To do: Pictures are to be dropped, and only the lines from the one containing "Task: Open the Notes (0) tab" through the end of the data below are to be reproduced as written.

Supplied information:
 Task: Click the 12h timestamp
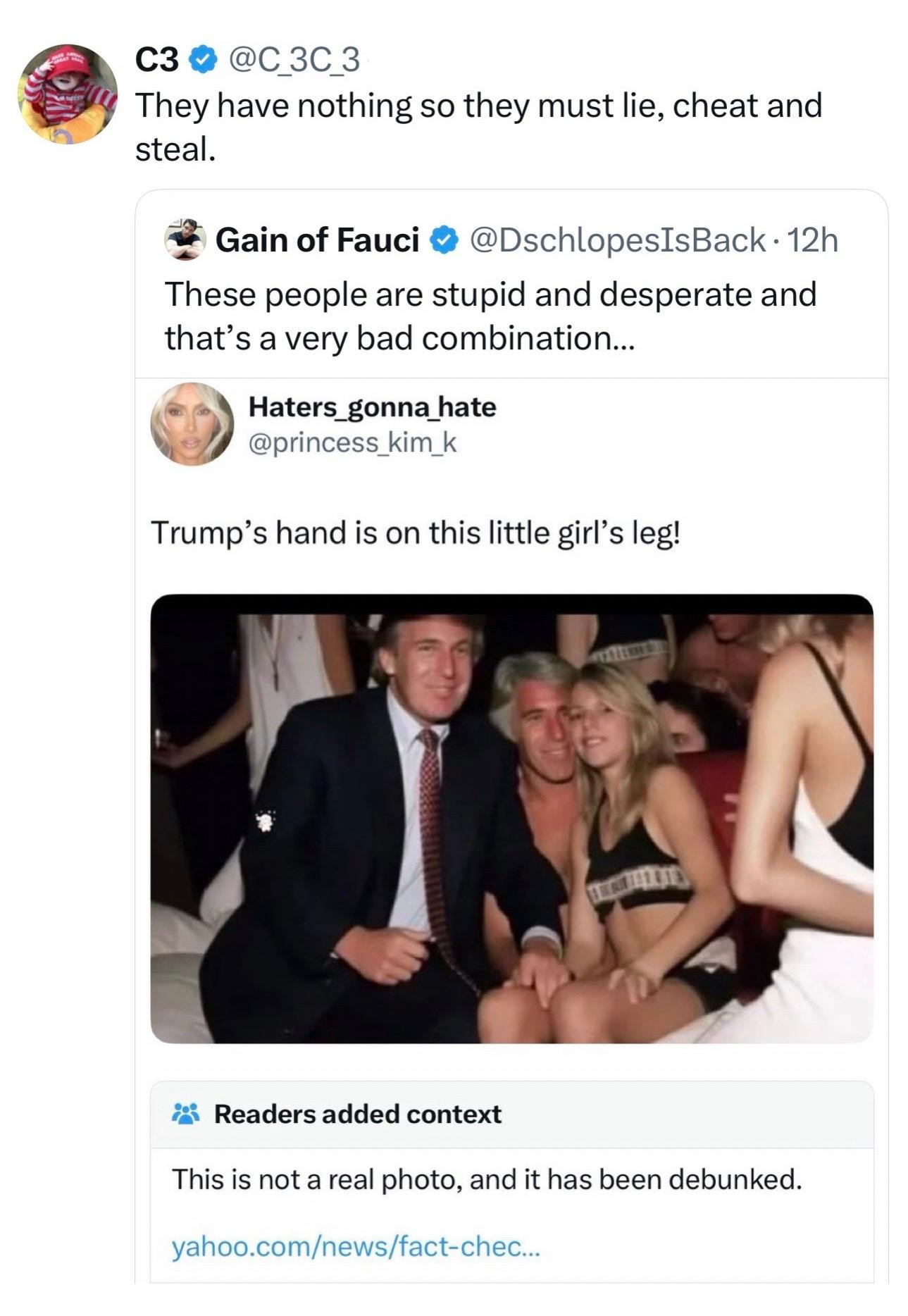[x=813, y=240]
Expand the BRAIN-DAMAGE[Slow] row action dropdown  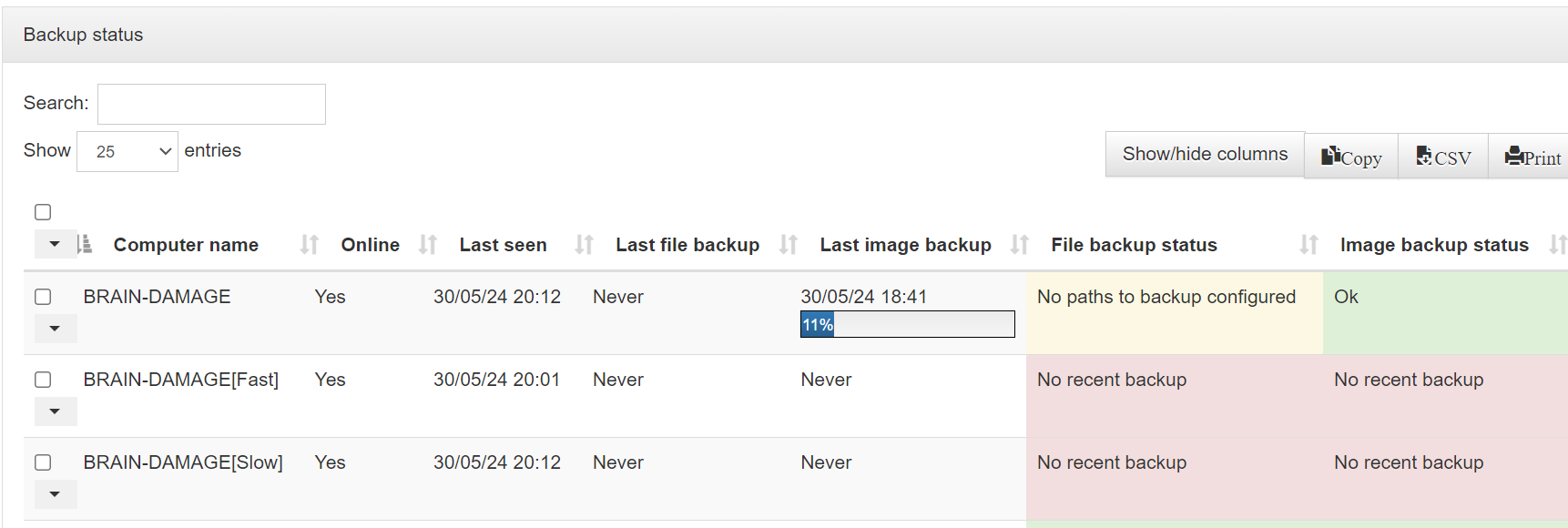(55, 494)
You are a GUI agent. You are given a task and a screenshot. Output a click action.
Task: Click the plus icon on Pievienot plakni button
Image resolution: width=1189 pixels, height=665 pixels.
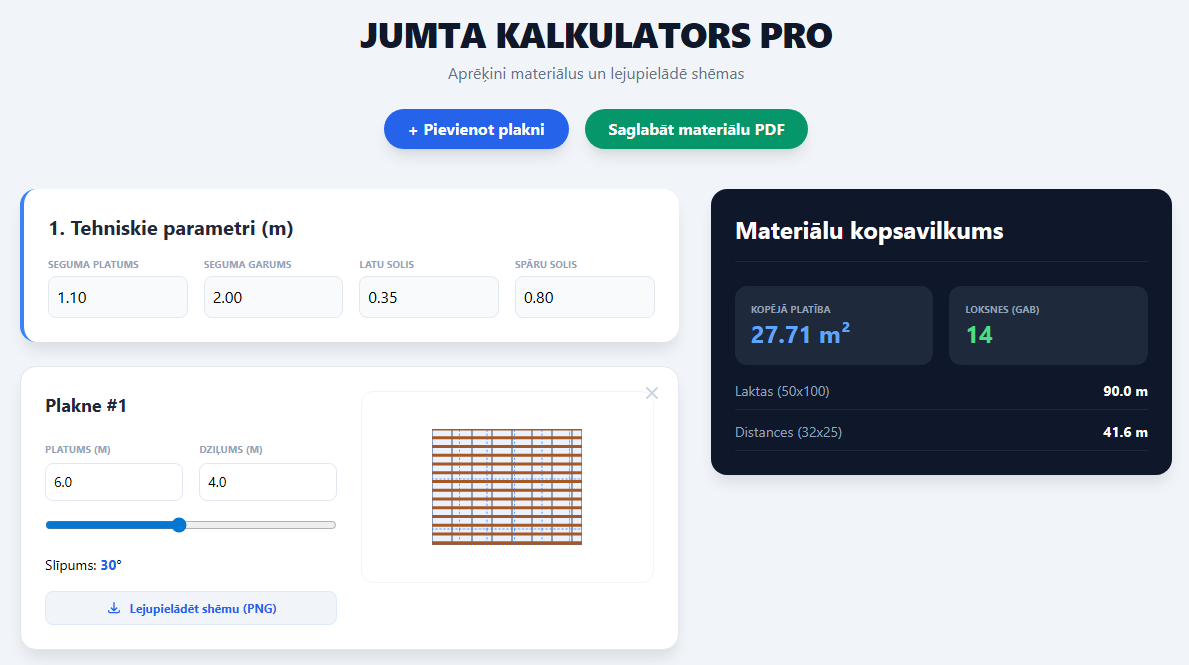tap(414, 128)
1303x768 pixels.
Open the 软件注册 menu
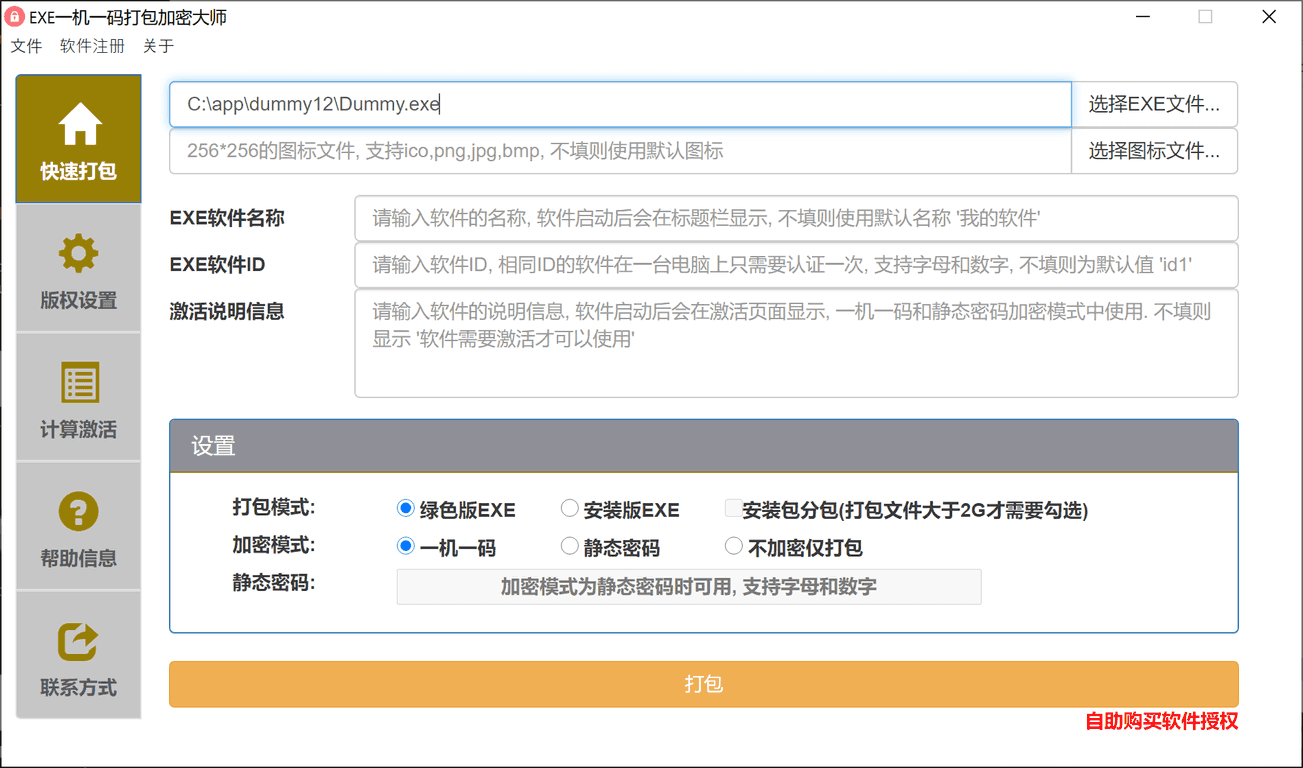(92, 46)
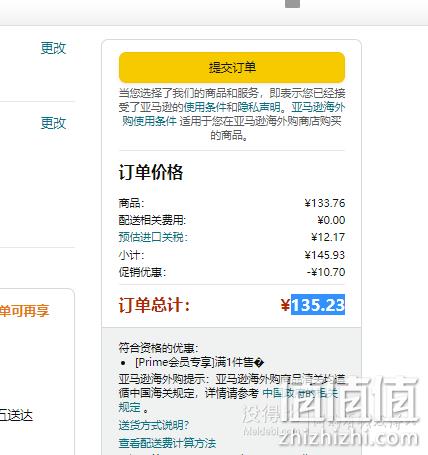
Task: Click the 预估进口关税 link
Action: click(x=153, y=237)
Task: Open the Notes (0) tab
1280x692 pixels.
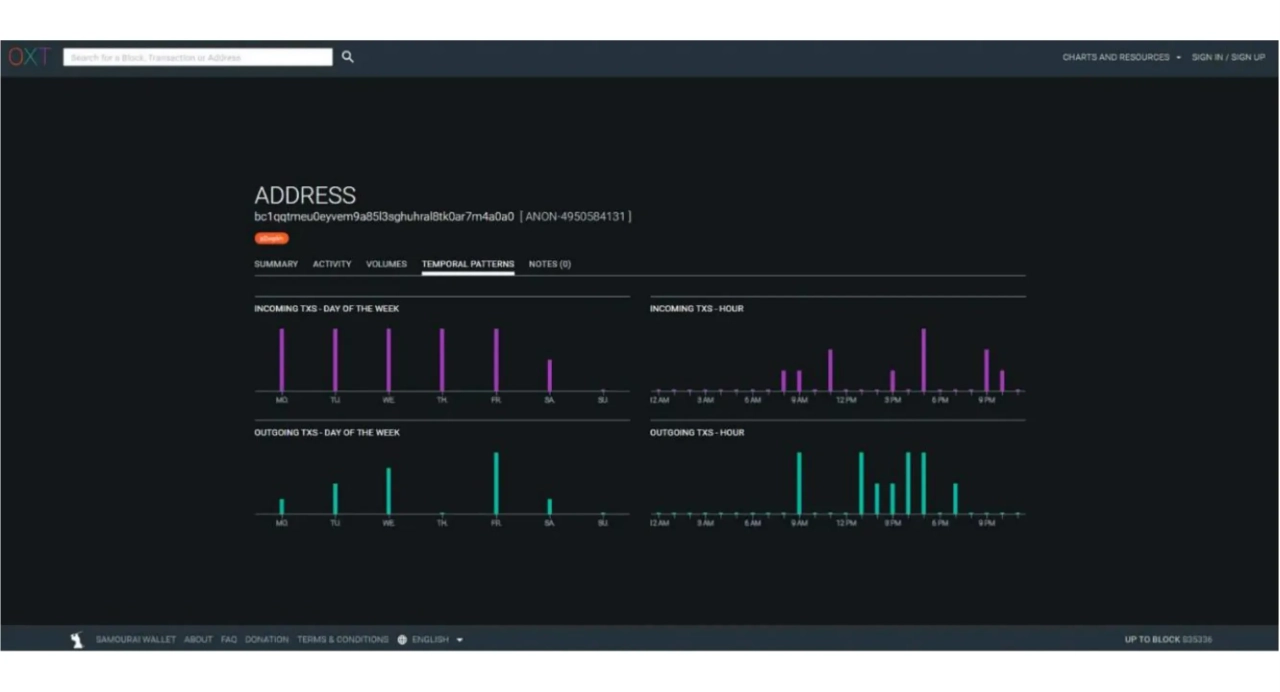Action: 549,264
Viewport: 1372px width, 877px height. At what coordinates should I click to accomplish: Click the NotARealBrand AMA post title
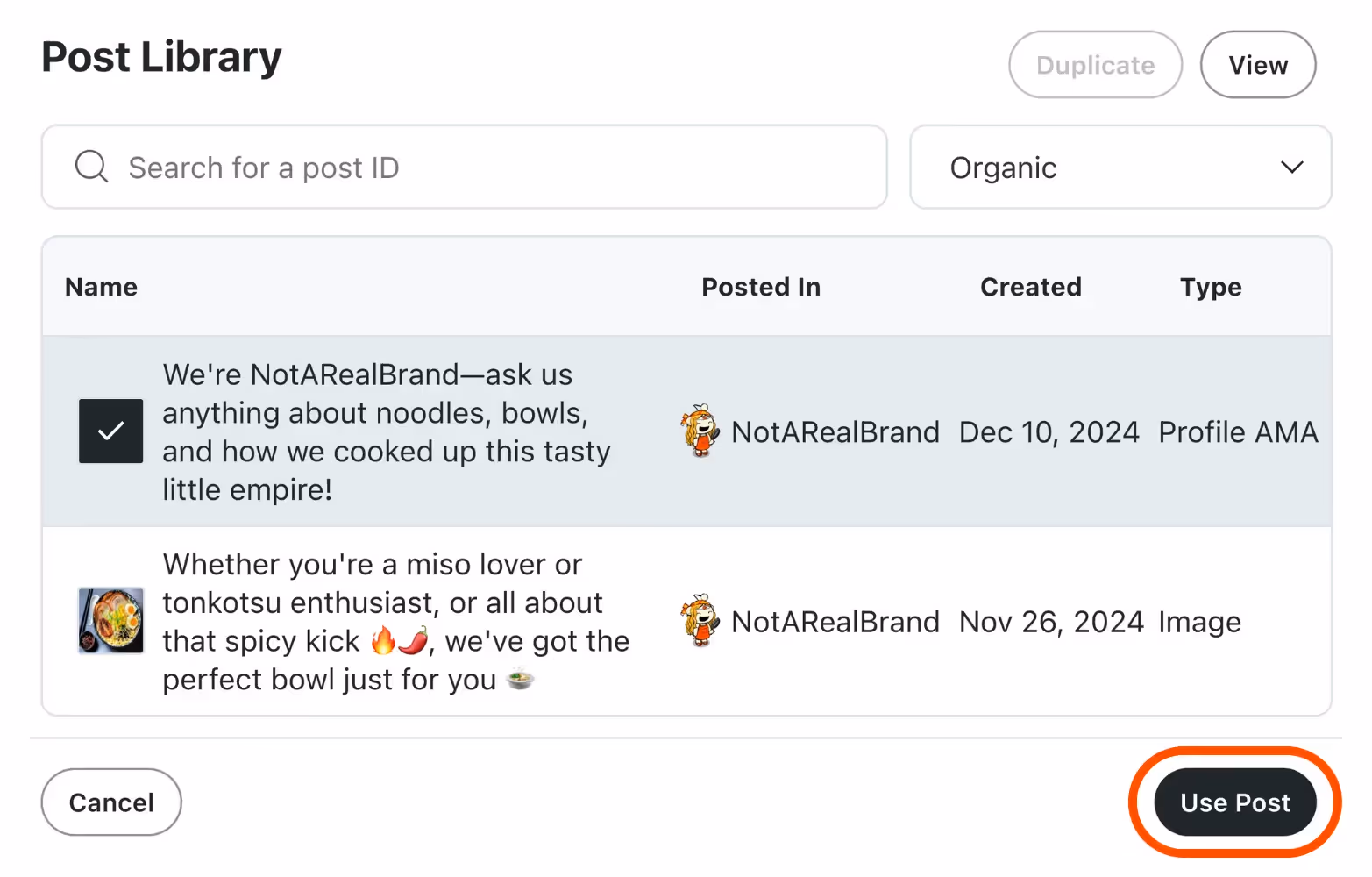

Result of the task:
Task: Open the Notes (0) tab
1280x692 pixels.
Action: 549,264
Viewport: 1372px width, 877px height. At what coordinates should I click to accomplish: Click the NotARealBrand AMA post title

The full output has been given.